(Exercise objective):
Please return each line of the material below that contains the string "item". Case counts.

Stored data entries
□ □ □ □

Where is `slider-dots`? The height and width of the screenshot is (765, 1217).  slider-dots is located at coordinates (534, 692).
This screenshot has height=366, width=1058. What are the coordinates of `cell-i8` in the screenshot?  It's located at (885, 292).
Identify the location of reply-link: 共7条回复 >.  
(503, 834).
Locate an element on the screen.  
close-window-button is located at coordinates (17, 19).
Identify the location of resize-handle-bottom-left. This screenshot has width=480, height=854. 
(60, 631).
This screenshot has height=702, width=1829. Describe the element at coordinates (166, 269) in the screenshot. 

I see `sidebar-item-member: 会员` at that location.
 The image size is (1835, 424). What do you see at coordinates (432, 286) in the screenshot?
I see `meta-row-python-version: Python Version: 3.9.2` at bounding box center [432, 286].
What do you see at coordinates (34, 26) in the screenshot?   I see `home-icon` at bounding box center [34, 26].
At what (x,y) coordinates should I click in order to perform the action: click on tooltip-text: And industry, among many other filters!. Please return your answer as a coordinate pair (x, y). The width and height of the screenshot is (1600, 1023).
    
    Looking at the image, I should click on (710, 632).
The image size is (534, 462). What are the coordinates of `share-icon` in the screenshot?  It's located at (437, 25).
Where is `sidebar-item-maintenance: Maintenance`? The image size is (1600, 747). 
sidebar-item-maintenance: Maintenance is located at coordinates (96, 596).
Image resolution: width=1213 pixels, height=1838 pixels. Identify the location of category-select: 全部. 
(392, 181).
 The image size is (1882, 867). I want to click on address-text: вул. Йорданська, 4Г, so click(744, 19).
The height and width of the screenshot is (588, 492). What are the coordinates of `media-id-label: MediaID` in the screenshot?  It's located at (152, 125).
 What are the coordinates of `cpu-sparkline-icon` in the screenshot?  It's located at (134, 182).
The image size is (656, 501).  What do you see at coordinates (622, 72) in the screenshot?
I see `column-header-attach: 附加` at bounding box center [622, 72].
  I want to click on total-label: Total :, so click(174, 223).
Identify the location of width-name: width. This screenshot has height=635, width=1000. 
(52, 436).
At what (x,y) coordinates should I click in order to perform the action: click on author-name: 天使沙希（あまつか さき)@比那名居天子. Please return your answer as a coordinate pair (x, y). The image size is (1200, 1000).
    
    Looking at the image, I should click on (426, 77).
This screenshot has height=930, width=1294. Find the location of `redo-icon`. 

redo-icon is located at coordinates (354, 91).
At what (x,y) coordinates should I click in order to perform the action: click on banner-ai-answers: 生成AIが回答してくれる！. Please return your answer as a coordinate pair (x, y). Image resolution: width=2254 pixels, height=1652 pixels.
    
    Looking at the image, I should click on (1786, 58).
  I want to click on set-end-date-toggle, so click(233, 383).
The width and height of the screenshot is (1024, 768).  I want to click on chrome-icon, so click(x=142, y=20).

□ □ □ □

(Answer to this task):
I see `sidebar-item-member: 会员` at that location.
Where is `sidebar-item-maintenance: Maintenance`? The image size is (1600, 747). 
sidebar-item-maintenance: Maintenance is located at coordinates (96, 596).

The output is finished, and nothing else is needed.